A Câmara dos Deputados aprovou um projeto de lei que aumenta as penas para crimes de estupro, assédio sexual e registro não autorizado da intimidade sexual. A proposta também endurece punições previstas no Estatuto da Criança e do Adolescente (ECA) para crimes relacionados à pedofilia.

O texto aprovado nesta terça-feira (6) será encaminhado ao Senado Federal para análise.

O projeto é de autoria da deputada Delegada Katarina (PSD-SE) e foi aprovado com substitutivo da relatora Delegada Ione (Avante-MG).

Pena para estupro poderá chegar a 32 anos

Pela proposta, a pena para o crime de estupro passa de 6 a 10 anos para 8 a 12 anos de prisão.

Nos casos em que houver lesão corporal grave, a punição sobe de 8 a 12 anos para 10 a 14 anos. Já quando o crime resultar na morte da vítima, a pena poderá chegar a 32 anos de reclusão.

O texto também aumenta a punição para assédio sexual, que passa de 1 a 2 anos para 2 a 4 anos de detenção.

Já o crime de registro não autorizado da intimidade sexual terá pena ampliada de 6 meses a 1 ano para 1 a 3 anos de detenção.

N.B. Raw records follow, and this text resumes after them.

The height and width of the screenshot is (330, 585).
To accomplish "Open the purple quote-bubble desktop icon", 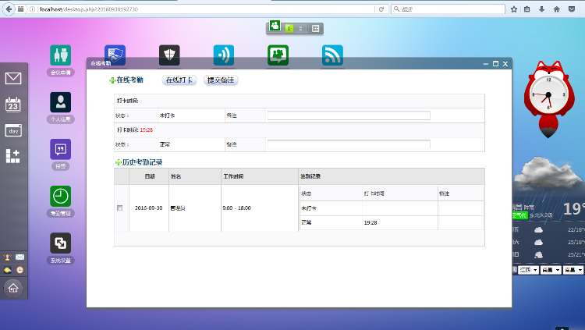I will [60, 149].
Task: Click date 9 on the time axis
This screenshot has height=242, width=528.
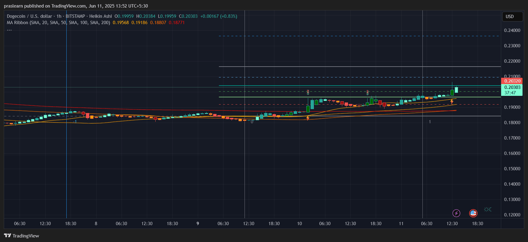Action: (198, 224)
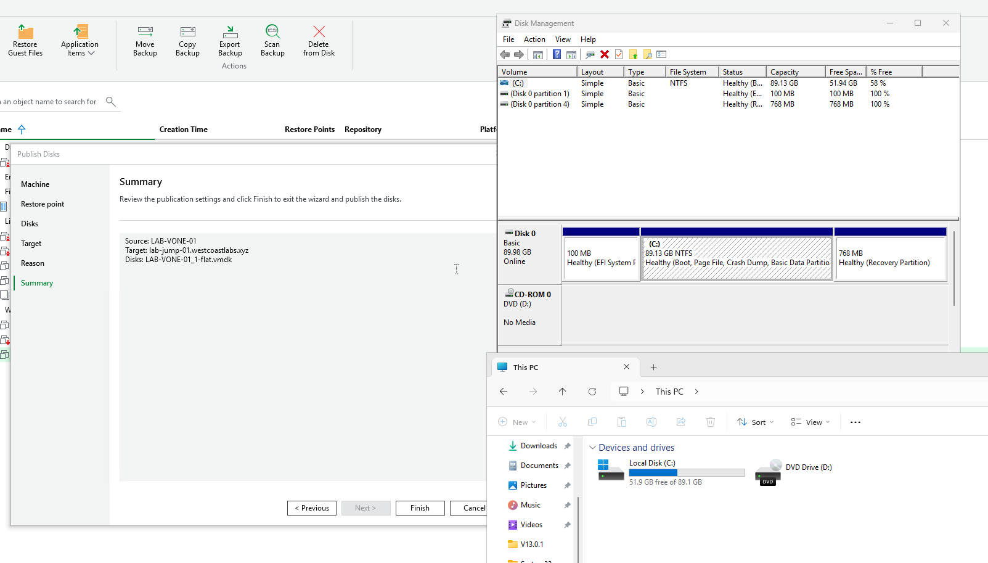Select the Export Backup tool
The width and height of the screenshot is (988, 563).
point(230,32)
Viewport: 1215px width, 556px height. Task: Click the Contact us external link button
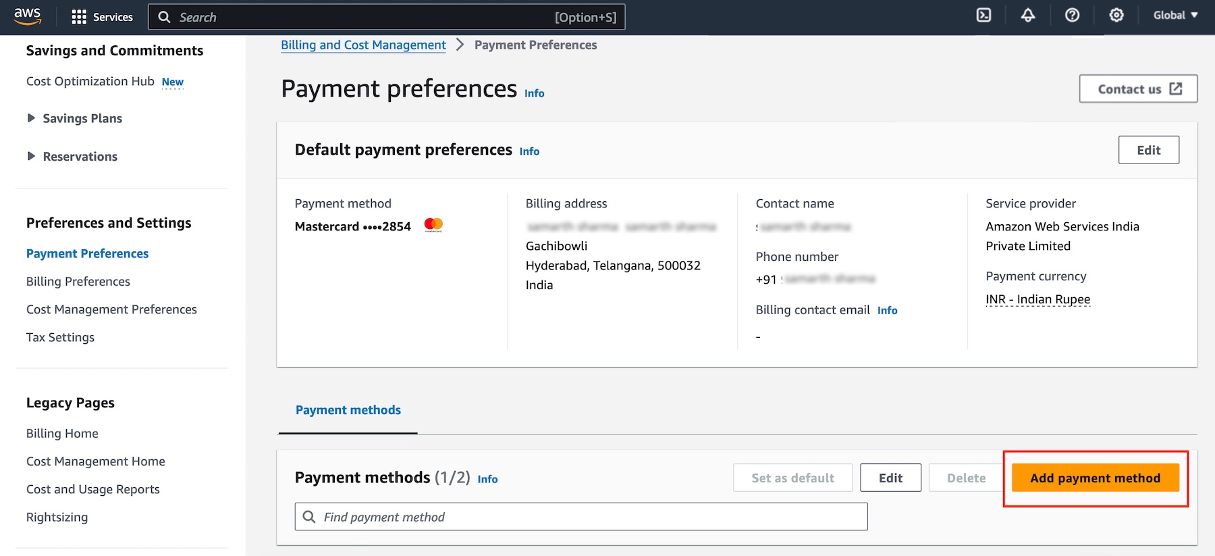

Projeto endurece punições contra crimes envolvendo crianças

O projeto ainda amplia penas previstas no ECA para crimes relacionados à pornografia infantil e aliciamento de menores.

Entre as mudanças aprovadas estão o aumento das punições para armazenamento, divulgação e venda de conteúdos pornográficos envolvendo crianças e adolescentes, além do endurecimento da pena para quem aliciar menores pela internet ou outros meios de comunicação.

Condenados poderão perder cargo público e poder familiar

Outro ponto previsto no texto é a perda automática do poder familiar em casos de condenação por crimes sexuais cometidos contra filhos, descendentes, tutelados ou pessoas sob guarda legal.

A proposta também prevê perda de cargo público, função pública ou mandato eletivo quando a condenação resultar em pena superior a quatro anos de prisão.

Além disso, condenados por estupro ou estupro de vulnerável poderão ser proibidos de receber visitas íntimas no sistema prisional.